The Office for National Statistics attributed the decline in inflation to reduced food prices, which rose less in August 2023 compared to the previous year, along with fluctuations in accommodation services pricing, which decreased during the same period. Rising motor fuel costs, however, had the most significant impact on the change in annual rates, pushing them upward.
Core CPI, which excludes the volatile categories of food, energy, alcohol, and tobacco, stood at 6.2% for the 12 months ending in August, down from July’s 6.9%. While the goods rate slightly increased from 6.1% to 6.3%, the services rate saw a notable slowdown from 7.4% to 6.8%.
Raoul Ruparel, Director of Boston Consulting Group’s Centre for Growth, noted that this unexpected drop in core inflation would be well-received by policymakers, along with signs of decreasing retail prices for consumers. Ruparel stated that these developments, combined with nominal wage growth, suggest that real wages will continue to rise toward the year’s end. However, he also pointed out that this signifies a slowdown in the economy.

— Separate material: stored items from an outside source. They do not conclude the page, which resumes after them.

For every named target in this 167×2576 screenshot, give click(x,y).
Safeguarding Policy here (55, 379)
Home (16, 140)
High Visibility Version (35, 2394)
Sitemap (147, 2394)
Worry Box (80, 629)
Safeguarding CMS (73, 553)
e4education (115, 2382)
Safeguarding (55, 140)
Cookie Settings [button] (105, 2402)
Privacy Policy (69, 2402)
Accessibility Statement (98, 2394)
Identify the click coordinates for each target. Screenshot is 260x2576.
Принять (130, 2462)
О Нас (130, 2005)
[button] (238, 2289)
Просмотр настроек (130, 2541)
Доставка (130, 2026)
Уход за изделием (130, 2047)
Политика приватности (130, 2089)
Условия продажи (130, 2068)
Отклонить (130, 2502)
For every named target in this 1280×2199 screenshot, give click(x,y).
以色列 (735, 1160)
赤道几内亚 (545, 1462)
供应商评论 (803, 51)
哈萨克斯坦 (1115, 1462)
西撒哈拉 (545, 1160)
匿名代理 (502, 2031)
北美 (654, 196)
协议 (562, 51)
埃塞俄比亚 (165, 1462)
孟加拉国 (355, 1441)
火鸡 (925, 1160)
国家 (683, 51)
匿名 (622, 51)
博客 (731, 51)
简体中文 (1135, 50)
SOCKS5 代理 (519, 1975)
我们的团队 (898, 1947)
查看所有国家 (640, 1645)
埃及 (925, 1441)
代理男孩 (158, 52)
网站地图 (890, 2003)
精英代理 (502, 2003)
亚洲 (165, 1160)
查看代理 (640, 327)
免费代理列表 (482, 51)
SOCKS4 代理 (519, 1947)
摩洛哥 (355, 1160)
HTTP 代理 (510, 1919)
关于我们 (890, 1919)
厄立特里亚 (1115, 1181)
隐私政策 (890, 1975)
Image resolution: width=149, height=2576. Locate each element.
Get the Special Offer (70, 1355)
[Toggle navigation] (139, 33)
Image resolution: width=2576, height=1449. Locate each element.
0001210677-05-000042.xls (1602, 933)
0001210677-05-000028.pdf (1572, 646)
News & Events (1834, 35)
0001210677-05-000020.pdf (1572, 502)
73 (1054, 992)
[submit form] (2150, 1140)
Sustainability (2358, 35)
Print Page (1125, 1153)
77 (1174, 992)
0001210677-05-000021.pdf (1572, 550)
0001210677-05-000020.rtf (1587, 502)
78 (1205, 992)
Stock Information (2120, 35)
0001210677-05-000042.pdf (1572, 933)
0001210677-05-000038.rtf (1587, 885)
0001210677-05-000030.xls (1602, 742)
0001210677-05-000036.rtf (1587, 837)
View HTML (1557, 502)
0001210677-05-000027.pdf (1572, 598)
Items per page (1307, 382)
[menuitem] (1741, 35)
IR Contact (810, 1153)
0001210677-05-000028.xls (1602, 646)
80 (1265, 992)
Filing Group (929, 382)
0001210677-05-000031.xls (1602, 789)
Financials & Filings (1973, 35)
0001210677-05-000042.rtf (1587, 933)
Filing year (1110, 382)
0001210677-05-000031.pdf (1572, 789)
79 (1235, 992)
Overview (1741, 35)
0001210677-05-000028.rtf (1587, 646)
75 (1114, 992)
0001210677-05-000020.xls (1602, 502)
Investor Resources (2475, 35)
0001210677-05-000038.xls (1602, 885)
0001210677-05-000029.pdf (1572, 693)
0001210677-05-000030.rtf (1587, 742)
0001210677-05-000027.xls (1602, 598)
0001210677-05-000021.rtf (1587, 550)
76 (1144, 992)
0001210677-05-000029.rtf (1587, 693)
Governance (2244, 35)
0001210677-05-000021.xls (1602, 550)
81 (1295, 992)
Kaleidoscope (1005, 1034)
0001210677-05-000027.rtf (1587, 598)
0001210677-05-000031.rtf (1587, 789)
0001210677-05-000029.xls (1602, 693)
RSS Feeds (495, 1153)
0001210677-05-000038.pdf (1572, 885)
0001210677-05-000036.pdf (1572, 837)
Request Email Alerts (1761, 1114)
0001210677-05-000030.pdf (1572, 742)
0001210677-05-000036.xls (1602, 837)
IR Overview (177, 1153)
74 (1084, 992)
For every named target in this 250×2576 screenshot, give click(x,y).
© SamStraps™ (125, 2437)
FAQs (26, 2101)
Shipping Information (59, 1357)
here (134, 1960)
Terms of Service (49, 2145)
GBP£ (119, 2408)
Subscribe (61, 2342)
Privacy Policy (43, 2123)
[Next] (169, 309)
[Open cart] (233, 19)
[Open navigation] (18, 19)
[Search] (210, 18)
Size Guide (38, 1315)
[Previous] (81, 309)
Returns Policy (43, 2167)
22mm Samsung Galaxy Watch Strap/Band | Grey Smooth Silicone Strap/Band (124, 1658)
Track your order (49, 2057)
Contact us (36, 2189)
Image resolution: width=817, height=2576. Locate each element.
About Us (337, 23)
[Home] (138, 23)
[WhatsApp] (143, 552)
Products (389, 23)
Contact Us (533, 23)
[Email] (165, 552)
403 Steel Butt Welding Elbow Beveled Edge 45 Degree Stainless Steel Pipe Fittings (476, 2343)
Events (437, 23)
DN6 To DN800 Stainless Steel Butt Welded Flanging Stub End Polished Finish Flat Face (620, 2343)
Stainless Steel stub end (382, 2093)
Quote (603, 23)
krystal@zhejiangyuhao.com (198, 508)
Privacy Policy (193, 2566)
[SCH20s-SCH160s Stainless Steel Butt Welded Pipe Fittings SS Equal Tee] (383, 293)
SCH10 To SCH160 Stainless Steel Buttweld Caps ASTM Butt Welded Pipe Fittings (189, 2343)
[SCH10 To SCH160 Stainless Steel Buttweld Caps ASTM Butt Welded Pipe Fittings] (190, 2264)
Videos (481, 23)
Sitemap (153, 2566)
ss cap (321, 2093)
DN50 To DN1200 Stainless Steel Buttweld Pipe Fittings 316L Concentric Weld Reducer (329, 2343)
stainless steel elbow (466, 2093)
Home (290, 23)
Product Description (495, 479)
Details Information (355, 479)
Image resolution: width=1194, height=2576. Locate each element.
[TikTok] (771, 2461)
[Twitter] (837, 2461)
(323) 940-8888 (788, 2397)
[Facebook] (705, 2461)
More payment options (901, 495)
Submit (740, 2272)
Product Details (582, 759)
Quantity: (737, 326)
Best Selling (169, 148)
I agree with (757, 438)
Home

Despite this, Ruparel believed that the Bank of England would proceed with another interest rate hike. He suggested that today’s data might bolster those advocating for this to be the final rate increase but also highlighted the central bank’s challenge as the economy displays signs of cooling while the full effects of the rate hikes remain unknown.
The Bank of England is set to announce its next monetary policy decision on Thursday, as it strives to curb inflation and align it with the bank’s 2% target. Market expectations have largely priced in a 25-basis-point rate hike, which would raise the main bank rate to 5.5%, its highest level since December 2007.
Following the unexpected inflation dip on Wednesday, market pricing for a pause from the Bank of England surged from 20% to nearly 50% at around 7:40 a.m. London time. Despite this shift, Caroline Simmons, U.K. Chief Investment Officer at UBS, suggested that the central bank would likely proceed with the hike on Thursday, with the expectation that it might be the last, given the downward pressures on inflation.
Simmons highlighted that the recent surge in oil prices had caused some nervousness regarding the inflation trend, but the general trajectory remained downward.